Do these statements agree with the passage on self-image and boudoir photography? Answer yes or no for each, quoting the words that decide it: 1. The writer has given birth to two children. 2. Most of the women the writer has photographed are model types. 3. The writer knew from the start that boudoir photography would be a platform for change.

**Given passage:**
----

It is extremely important that we - I'm talking to YOU and I'm definitely talking to myself(!) – WE have to learn to believe in our beauty. We are so busy comparing ourselves to others, dwelling on the flaws, and obsessing over what we wish we looked like. The worst part is that we are teaching our daughters to do the same thing. That is where it stops for me. Instead of comparing ourselves and judging others, we need to offer up a little acceptance and a lot of love. We need to learn how to see our unique beauty and find joy in who we ARE. God made us … these perfectly imperfect people with silly smiles, belly rolls, crazy hair, big teeth, short legs … it's all the way it is for a reason. You are you and life is too short to wish for something different.
I certainly don't have all the answers. But I feel like it's important for me to share this and hope that I can influence at least one woman to look at herself in the mirror today and smile back. See a freckle and say “cute” or spend a moment admiring your shape or skip the admiration and go on to sheer awe at what your amazing body has accomplished. Maybe you have climbed a mountain, run a marathon, beat cancer, or maybe you have had a baby. My body has grown and birthed two beautiful babies and I am so proud of that.
I think maybe believing in our own beauty begins with simply seeing it. We see ourselves and then instead of judgment and criticism, we learn to say “okay” and maybe even “pretty”. And then we begin to feel a little more comfortable in our own skin.
When I began doing boudoir photography I never realized what a platform it would be for making this kind of change in the lives of women. The reactions surprised me as much as it did the ladies I photographed. Mostly I get comments like “I had no idea I could look like that!” And it's not a lie! It's just a matter of getting out from behind your own veil of self doubt and seeing some truth from someone else's perspective. When I first realized what an uplifting experience these boudoir sessions could be … I realized this was a chance to make a difference. Who knew boudoir photography could be a ministry in self worth?
So frequently women will say that they would like to do a boudoir session but not until they get in shape. That's like saying you wouldn't go to the gym until you get in shape. Maybe not exactly, but what I mean is that doing a session isn't a physical workout (obviously) ... BUT IT IS an extreme exercise in personal/mental/emotional body image issue stuff. It has such a positive, powerful, and encouraging effect on everyone I've worked with - most of whom are NOT super perfecto model type ladies.

----

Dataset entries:
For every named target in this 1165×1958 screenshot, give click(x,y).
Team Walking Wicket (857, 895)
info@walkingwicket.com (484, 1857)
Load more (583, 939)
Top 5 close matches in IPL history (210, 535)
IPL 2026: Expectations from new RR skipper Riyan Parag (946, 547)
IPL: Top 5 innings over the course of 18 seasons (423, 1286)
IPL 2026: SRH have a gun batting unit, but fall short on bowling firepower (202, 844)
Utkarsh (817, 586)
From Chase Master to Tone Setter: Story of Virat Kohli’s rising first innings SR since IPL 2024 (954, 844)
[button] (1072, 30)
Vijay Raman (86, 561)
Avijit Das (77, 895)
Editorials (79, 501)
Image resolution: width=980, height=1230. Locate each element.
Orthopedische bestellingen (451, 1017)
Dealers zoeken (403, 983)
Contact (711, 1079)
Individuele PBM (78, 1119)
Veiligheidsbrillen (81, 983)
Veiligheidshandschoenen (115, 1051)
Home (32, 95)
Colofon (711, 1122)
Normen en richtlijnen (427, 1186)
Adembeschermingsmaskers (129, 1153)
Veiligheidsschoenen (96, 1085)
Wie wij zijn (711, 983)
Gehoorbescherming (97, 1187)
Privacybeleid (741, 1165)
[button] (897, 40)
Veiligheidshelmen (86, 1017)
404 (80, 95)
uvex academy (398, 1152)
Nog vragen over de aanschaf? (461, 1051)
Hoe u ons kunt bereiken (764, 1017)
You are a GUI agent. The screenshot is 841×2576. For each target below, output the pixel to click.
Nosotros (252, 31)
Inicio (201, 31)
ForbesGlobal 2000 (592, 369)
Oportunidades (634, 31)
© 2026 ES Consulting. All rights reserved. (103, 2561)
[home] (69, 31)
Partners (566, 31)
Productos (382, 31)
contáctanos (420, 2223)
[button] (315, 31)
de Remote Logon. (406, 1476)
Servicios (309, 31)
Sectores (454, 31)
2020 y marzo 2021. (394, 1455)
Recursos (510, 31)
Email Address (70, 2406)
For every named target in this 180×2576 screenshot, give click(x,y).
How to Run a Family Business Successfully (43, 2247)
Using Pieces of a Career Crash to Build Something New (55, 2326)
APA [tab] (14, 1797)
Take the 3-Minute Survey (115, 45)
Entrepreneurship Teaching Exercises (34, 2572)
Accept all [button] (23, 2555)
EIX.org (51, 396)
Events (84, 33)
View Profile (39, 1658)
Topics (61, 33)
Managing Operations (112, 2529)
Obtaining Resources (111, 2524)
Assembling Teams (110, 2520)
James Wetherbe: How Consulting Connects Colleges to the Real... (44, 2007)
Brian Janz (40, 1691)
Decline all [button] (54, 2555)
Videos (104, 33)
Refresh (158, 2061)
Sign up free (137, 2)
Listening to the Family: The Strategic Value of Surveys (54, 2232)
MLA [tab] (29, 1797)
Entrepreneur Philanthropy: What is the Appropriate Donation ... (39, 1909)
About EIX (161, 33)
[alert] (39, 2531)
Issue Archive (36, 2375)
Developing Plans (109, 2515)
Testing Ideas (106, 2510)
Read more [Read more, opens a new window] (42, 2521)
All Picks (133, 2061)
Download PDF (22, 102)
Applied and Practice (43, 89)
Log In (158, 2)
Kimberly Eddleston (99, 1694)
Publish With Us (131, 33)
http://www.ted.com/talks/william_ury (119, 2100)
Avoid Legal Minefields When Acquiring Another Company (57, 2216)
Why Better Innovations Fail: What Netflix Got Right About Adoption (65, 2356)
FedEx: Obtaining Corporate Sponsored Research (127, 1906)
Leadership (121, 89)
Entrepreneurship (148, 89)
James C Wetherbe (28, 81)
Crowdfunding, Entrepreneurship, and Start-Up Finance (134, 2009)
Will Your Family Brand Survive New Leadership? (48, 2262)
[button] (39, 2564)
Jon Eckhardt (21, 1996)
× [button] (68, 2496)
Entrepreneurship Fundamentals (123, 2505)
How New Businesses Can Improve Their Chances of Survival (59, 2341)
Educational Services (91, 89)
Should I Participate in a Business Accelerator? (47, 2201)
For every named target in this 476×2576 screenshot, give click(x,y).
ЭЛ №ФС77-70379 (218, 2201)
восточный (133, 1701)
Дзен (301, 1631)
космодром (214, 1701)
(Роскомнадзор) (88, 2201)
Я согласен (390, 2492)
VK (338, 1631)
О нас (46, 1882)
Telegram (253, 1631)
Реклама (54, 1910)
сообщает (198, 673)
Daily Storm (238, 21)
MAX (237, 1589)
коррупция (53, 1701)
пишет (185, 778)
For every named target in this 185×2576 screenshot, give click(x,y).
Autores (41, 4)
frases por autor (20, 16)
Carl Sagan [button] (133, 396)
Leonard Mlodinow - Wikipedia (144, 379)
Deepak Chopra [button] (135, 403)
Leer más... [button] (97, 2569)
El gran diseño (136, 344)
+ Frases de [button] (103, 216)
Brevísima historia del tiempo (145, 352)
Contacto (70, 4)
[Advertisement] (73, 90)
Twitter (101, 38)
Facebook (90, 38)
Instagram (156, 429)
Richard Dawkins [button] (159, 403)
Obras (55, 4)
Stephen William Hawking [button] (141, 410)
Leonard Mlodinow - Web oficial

----

**Exercise result:**
1. Yes: "My body has grown and birthed two beautiful babies"
2. No: "most of whom are NOT super perfecto model type ladies"
3. No: "When I began doing boudoir photography I never realized what a platform it would be for making this kind of change in the lives of women."